I struggled with “The Smashing Machine.” I was uncomfortable for much of the runtime, a Safdie feature, and I feel that might have been the point. Nothing overtly barbaric occurs outside the ring, beyond the volatility of Kerr’s relationship with his girlfriend Dawn (Blunt), a woman slugging it out with her own demons who is either his salvation or his damnation depending on her mood. She enables him, as many who love people struggling with addiction do, but then resents him for being clean on the other side of sobriety. Blunt, for her part, seems eager to worm herself into the sticky crevices of a woman who can’t find firm purchase yet is doomed to love a man who will always love the crowd more. If Kerr is devoted to anyone, however, it is to his friend Mark Coleman (Ryan Bader), a fellow MMA fighter with whom the pair shares an intimacy that is in no way romantic but is somehow more. What Kerr won’t do for Dawn, he might do for Coleman, a man who perhaps understands his fellow warrior more than any “civilian” ever could.
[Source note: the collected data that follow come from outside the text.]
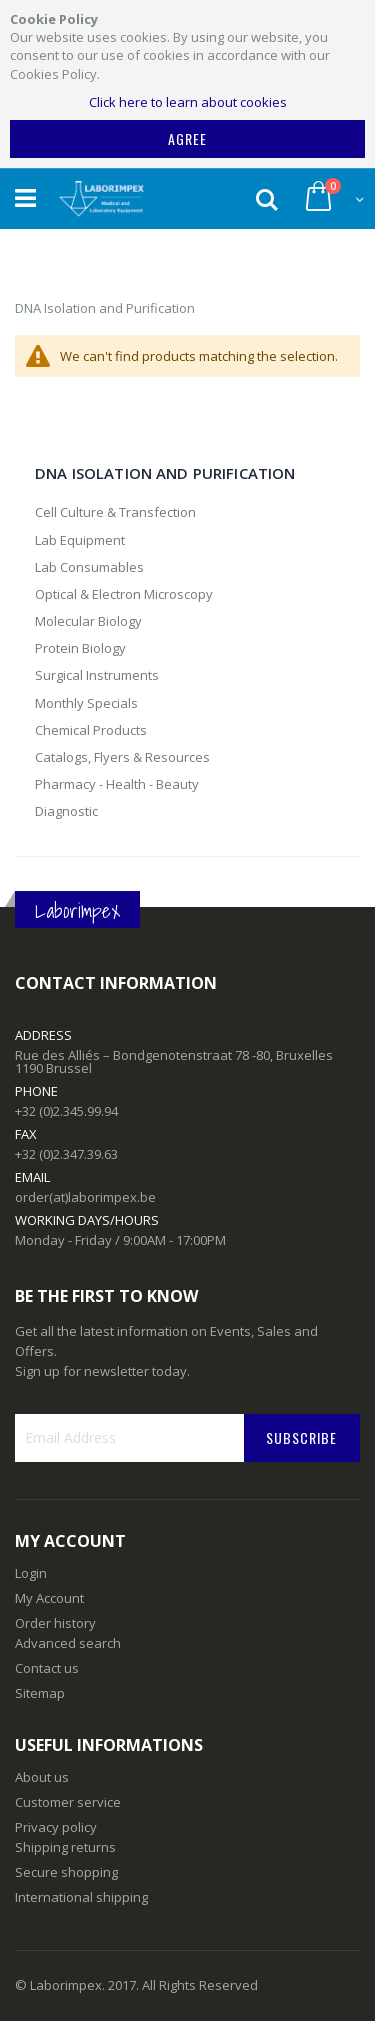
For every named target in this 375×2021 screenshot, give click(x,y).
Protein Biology (80, 648)
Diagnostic (66, 811)
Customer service (68, 1802)
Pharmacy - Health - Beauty (117, 784)
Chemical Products (91, 730)
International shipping (81, 1897)
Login (31, 1573)
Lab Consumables (89, 567)
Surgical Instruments (97, 675)
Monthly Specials (86, 703)
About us (42, 1777)
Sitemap (40, 1693)
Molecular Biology (88, 621)
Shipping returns (65, 1847)
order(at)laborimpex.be (85, 1197)
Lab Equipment (80, 540)
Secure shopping (66, 1872)
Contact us (47, 1668)
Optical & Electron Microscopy (124, 594)
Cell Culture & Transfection (115, 512)
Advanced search (68, 1643)
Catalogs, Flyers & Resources (122, 757)
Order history (55, 1623)
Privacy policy (56, 1827)
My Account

The movie never states this overtly, Safdie is too good a filmmaker to fall into those tropes, and yet the evidence is laid out before the audience that Kerr might be trapped in a sisyphian curse of his own design, forced to tear his body apart again and again for just the smallest hit of concentrated adoration while unable to see what is already around him. The film presents the man as if the subject of a nature documentary, the camera left to linger on the sadness behind his eyes, searching for meaning in his unknowable introspection. Kerr loved to be observed, to be witnessed, and that is how Safdie presents him to us, a gladiator as much embattled in his home as in the arena, for whom victory might be perpetually out of reach.
The best scene in the movie is one where Kerr and Dawn spend time at a carnival. Dawn wants to ride the Graviton, yet Kerr is concerned because of his sensitive “tummy”. Dawn tries to explain that inside the Gravitron, you don’t know you’re spinning and instead float impossibly in the artificial stillness. Time speeds past, yet you stay still. Kerr opts out, instead deciding to ride the merry-go-round, where there is no illusion, and Dawn can watch him go around and around. There is something insightful about these two perspectives: the Gravitron, chaotic yet serene, and the merry-go-round, tempered yet visible, that seems to present Safdie’s thesis on the life of Mark Kerr, a gentle man who found joy through violence and just wanted to enforce some calm amongst the chaos, to be seen and to be loved. Don’t we all.
“The Smashing Machine” is worth considering, though don’t expect to leave the theater shadow boxing. As the film’s ending surmises, there is no lasting high for those who bleed out beneath the lights, only a hope for peace in the mundane afterglow of glory.
Give the Gravitron a spin.
You’ll be glad you did.
“The Smashing Machine” is playing at The Broad Theater and Prytania Theatres at Canal Place.